臨時社長秘書は今日も巻き込まれてます!
「セ、セクハラ!」

「純然たる事実ってだけだ」

「人間いっていい事と悪いことがあります!」

「別に悪口ではない」


……ダメだ。この人と話をしていると頭がおかしくなってきそうだよ。


だいたいね、めちゃくちゃ高級感あふれるお店ってだけで倒れそうだったのに、アレを出せ、これを出せって社長が言うから、私は着せ替え人形状態だったし。
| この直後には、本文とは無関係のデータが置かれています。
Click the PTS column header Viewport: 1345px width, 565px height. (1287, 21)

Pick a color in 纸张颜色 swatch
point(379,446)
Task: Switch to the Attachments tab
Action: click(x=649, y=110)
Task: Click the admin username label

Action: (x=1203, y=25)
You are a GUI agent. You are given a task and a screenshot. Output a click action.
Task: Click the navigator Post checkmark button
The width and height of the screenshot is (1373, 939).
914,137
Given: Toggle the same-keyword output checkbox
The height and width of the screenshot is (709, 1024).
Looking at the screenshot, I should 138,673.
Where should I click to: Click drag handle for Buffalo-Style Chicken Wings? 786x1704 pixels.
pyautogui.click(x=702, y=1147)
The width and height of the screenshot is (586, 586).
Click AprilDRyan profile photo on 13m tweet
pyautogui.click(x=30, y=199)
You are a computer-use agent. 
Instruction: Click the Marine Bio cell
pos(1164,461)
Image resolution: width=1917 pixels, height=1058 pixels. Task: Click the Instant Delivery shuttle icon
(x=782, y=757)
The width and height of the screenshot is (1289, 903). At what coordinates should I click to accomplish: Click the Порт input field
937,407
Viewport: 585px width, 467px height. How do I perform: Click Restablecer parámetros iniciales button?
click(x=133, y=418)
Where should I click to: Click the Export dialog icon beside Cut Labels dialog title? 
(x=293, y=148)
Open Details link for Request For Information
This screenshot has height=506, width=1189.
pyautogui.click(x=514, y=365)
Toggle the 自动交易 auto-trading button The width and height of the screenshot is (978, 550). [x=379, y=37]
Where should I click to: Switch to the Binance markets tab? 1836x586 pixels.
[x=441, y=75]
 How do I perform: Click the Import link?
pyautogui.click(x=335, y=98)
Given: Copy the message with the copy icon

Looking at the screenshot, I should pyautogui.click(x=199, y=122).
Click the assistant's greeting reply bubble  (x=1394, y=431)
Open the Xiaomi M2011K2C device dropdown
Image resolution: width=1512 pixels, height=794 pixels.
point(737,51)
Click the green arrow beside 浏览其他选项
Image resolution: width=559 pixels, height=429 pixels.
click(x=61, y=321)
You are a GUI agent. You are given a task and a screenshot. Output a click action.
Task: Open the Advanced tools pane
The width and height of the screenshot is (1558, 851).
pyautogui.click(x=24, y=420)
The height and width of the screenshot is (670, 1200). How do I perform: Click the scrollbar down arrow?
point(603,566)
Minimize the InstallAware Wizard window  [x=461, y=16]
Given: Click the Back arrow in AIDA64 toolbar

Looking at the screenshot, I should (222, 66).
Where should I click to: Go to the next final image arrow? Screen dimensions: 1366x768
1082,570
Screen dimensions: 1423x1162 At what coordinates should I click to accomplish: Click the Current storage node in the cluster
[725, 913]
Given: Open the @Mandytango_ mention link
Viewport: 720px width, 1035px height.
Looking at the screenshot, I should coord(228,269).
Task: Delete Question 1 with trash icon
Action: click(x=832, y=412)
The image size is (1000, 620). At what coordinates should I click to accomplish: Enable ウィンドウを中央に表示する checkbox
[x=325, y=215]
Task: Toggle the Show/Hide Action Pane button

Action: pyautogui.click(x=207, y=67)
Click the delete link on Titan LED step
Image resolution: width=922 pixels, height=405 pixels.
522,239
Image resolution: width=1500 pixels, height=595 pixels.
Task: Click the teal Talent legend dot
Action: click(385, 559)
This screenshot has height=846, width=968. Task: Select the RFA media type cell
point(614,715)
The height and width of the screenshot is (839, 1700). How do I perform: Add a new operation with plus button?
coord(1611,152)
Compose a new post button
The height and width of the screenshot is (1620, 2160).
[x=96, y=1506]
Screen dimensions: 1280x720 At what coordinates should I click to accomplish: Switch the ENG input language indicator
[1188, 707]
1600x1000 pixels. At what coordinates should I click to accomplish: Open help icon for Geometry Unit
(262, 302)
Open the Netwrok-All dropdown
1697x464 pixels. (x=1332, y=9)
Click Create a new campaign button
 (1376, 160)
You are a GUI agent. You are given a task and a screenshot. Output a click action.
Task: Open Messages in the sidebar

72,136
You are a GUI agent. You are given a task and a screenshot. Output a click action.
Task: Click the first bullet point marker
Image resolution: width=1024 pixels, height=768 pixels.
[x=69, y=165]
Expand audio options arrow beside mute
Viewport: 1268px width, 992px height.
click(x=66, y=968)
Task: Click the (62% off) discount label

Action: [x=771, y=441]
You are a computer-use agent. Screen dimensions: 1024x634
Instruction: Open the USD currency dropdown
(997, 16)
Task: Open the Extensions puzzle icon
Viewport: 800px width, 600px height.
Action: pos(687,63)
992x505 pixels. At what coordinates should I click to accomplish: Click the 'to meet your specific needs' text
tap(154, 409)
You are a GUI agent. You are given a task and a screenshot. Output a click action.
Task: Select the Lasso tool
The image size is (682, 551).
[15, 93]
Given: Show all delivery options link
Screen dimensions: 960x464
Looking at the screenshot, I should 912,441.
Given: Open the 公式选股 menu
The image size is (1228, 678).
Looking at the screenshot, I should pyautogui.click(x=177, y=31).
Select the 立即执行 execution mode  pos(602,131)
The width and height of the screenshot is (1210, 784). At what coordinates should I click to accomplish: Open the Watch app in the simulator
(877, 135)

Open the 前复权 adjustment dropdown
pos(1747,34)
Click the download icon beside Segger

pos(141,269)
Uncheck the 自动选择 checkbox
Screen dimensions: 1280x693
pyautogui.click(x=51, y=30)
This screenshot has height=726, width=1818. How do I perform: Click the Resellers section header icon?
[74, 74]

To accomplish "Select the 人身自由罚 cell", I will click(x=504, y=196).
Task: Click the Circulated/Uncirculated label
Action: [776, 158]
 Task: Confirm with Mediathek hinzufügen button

くらくらしていたら、社長が隣に立って腰を支えて歩き出した。

「え。あ、あの社長。お支払い……」

「さっき済ませた。このまま違う店に行くぞ」

済ませた? いつの間に……。

あ。もしかしてさっきの紙きれにサイン?

「だ、ダメですから。こんなお店の、しかもこんなドレスみたいなワンピース。絶対に高いに決まってますから!」

「当たり前だろう。噂にするためにはそれくらいしないと。お前、俺の恋人として噂になってもらう予定なんだぞ? よく考えてみろ、俺は恋人になった女に服も買ってやらないような甲斐性なしなのか?」

甲斐性なし……いや経済力だけでもかなりの頼り甲斐があるでしょうよ。